During the ensuing days Thorkell became well acquainted with Hofstadir, its denizens and its neighborhood. As soon as he felt his full strength and vigor return he spent his mornings with Thorgir, Thorbrand, Thorgils and Finnvard at fencing, target practice with spears or arrows, wrestling, and other such manly exercises. At all of these he excelled, yet his genial demeanor was so winsome that his easy victories gave no offence to his companions.

They also went swimming together, and fishing, both in the many nearby streams, and offshore in a very handy small boat, heavily built, blunt bowed, yet a good sailor. Thorkell was amazed at the numbers of fish and at the rapidity with which they could be caught. A hook thrown into the water was taken almost at once.

They rode about the neighborhood on fine mounts, for, in those early days, Icelandic horses were still fully equal to Norwegian horses, as the breed was kept up by constant importations of tall, strong, speedy and spirited stallions.

After not many days Thorkell learned the country further afield, for he was invited to accompany Thorstein on a tour of inspection of his district; for he was not only Gothi, that is, priest, of the temple at Hofstadir, but also Gothi, that is, magistrate, of a district called a gothorth, all Iceland being divided into gothorths. Thorstein made his tour attended by his five sons; by several cousins, among whom were Thorlak Vilgerdson of Thelmark and Thorvald Vilgerdson of Husavik; by many thingmen, dependents and yeomen; and by a strong guard of well-horsed spearmen.

Thorkell was much edified by Thorstein’s promptness at settling controversies and redressing grievances. The old man displayed an uncanny intuition and seemed to know all his vassals’ thoughts, motives, wants, desires and needs without being told.

After the tour was over, at a moment when Thorstein was at ease, Thorkell ventured to express his admiration.

His host smiled.

“A chieftain,” he said, “must possess the faculty of seeing into his vassals’ hearts and of knowing their thoughts without question asked and answer given; even without any uttered word.
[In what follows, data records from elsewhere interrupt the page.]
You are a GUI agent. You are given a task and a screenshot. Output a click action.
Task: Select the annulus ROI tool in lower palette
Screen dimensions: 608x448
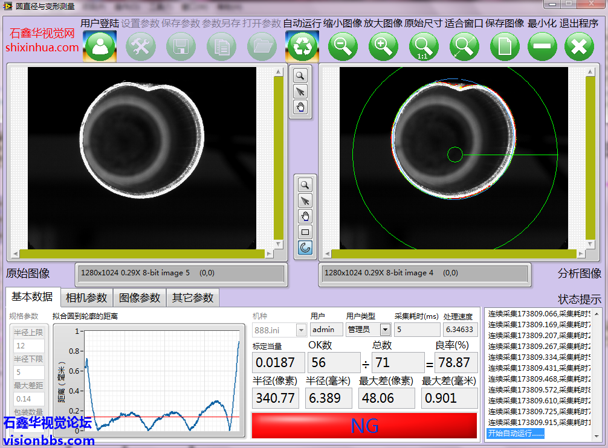[305, 248]
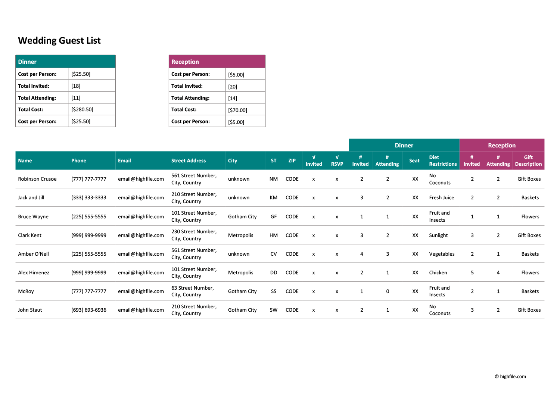This screenshot has height=396, width=560.
Task: Select Clark Kent's name cell
Action: click(x=29, y=235)
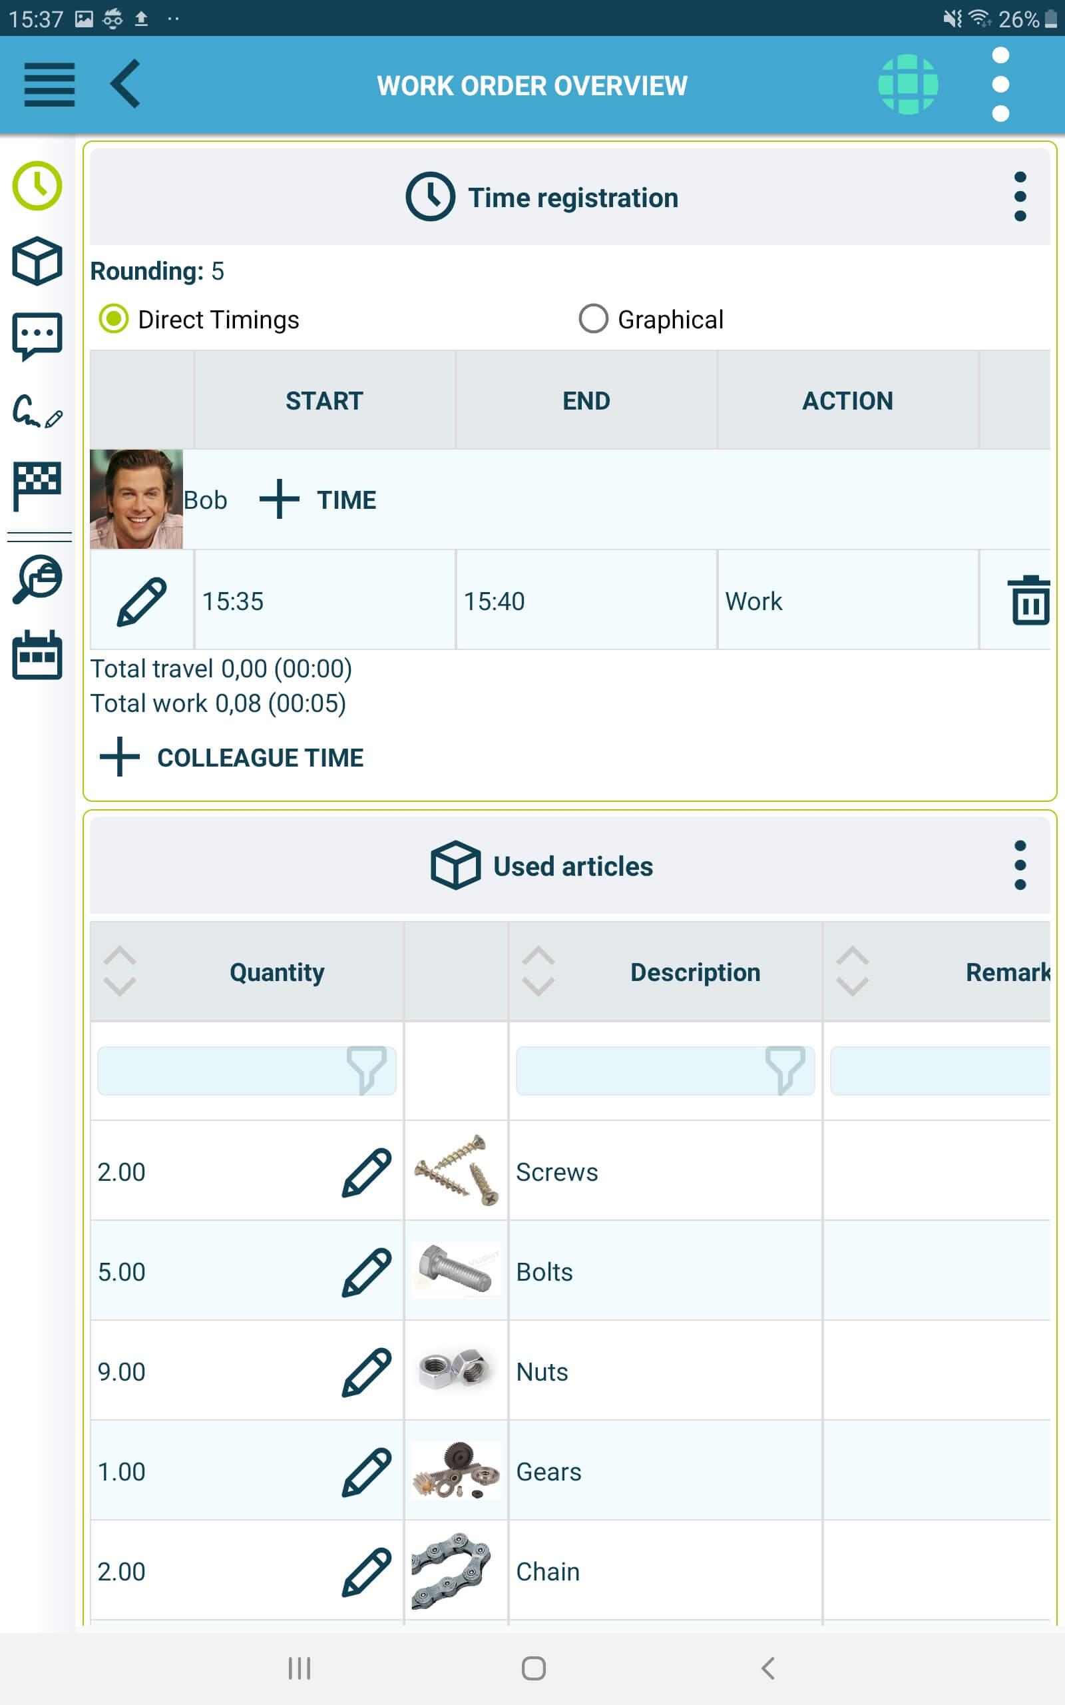Add COLLEAGUE TIME entry
This screenshot has width=1065, height=1705.
click(232, 757)
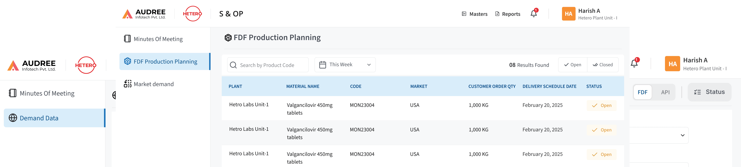Open Market demand in the sidebar
This screenshot has height=167, width=741.
[x=154, y=84]
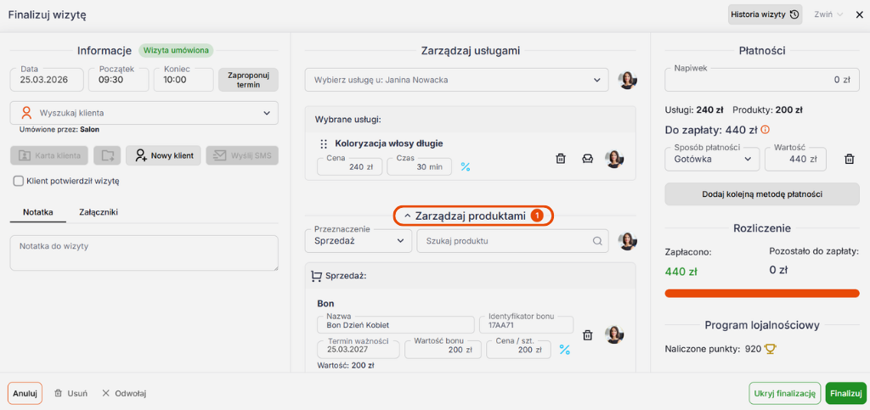Click the green Finalizuj button
The image size is (870, 410).
[845, 393]
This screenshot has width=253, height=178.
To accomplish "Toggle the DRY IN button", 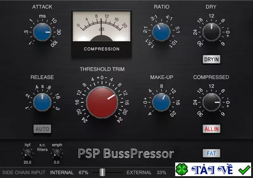I will pos(211,59).
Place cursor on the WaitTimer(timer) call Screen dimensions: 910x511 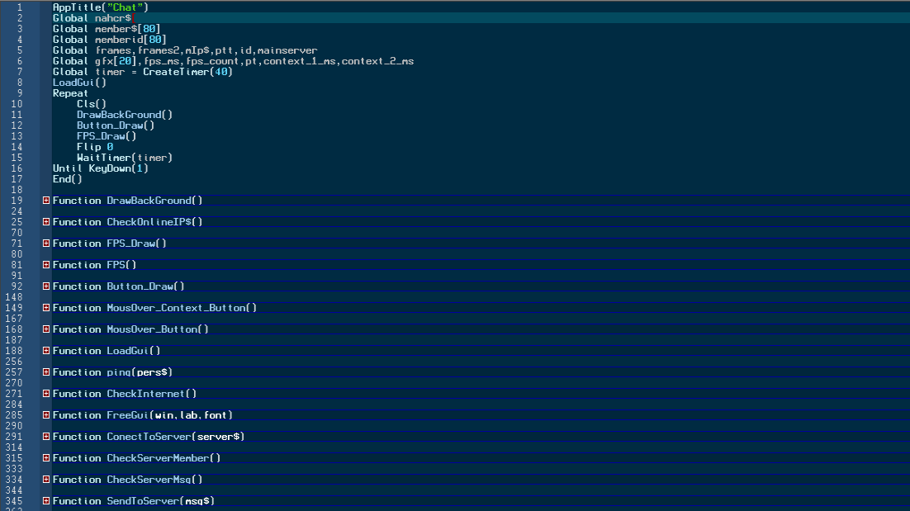click(125, 158)
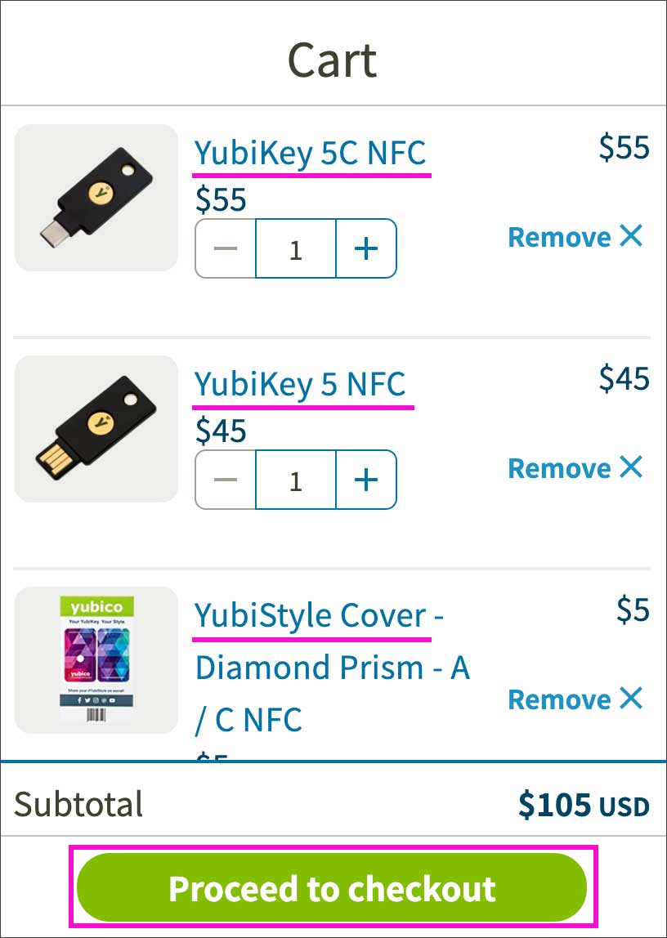Click the YubiKey 5C NFC product image

pos(96,198)
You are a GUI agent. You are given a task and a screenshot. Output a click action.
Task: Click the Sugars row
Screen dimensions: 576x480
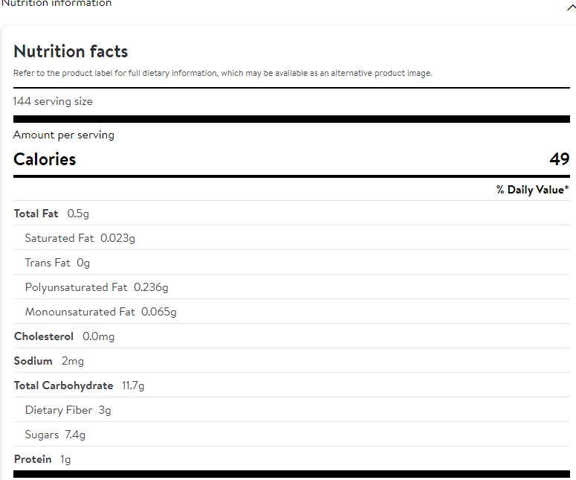pos(55,435)
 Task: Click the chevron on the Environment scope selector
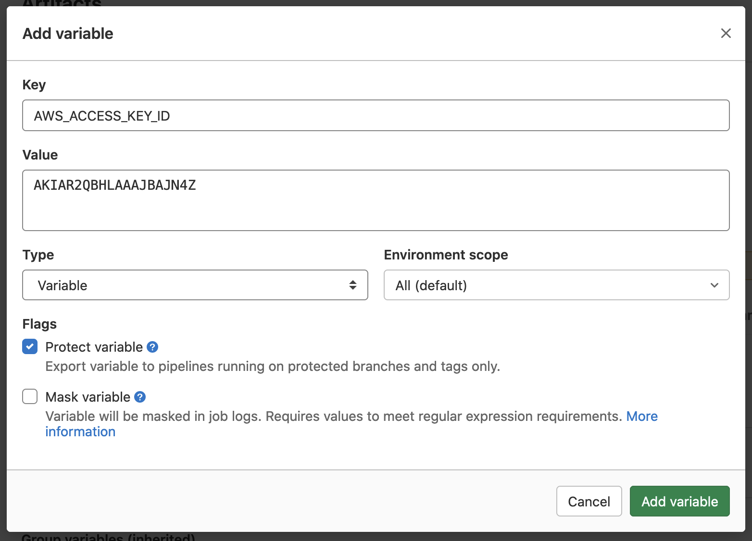[x=714, y=285]
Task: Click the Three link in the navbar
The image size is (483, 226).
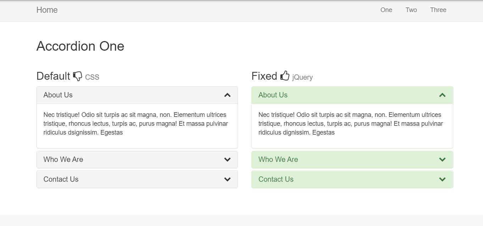Action: [438, 10]
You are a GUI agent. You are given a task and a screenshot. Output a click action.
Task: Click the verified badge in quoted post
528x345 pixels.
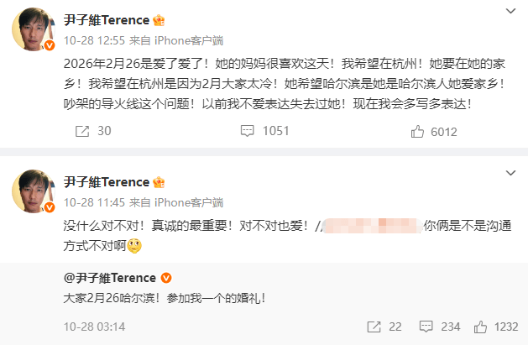pos(166,278)
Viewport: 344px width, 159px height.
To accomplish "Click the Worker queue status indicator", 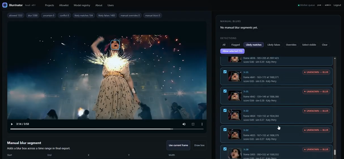I will 306,5.
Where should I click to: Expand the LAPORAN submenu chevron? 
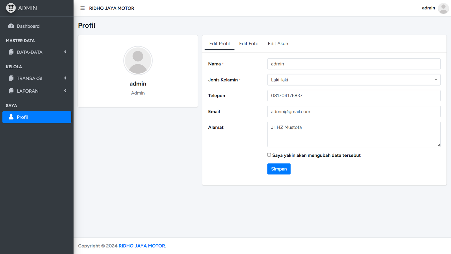(x=65, y=91)
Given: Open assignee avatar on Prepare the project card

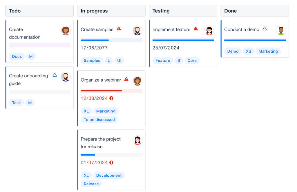Looking at the screenshot, I should tap(137, 140).
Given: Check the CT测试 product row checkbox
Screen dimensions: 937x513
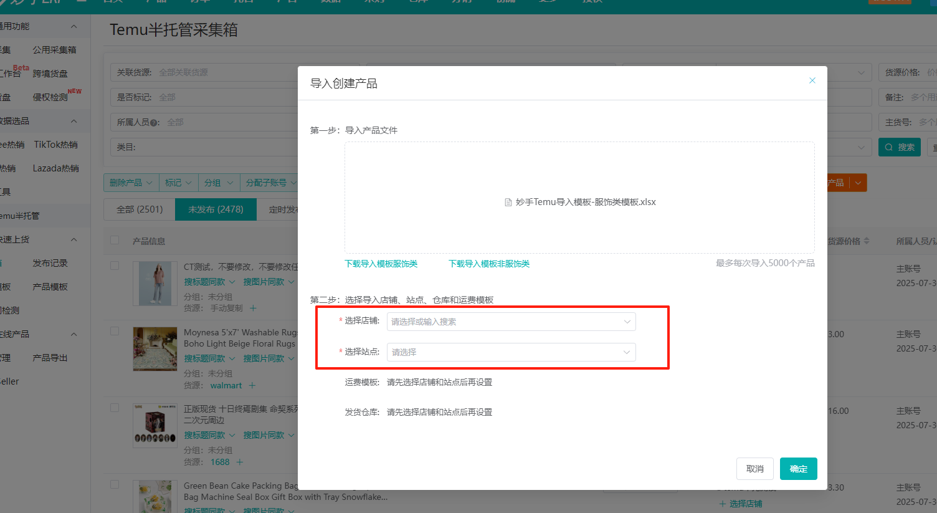Looking at the screenshot, I should (115, 266).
A man who cannot divine the unspoken thoughts of his dependents will not long retain the prestige vital for a Gothi, or for any sort of chieftainship. Necessarily, I know much without being told, with hardly even a glance. Mostly for instance, I can foresee months in advance, sometimes even years in advance, what girl each youth will woo for his wife, what maiden each lad desires, even what lad finds favor in each maiden’s eyes. Such must any chieftain divine.”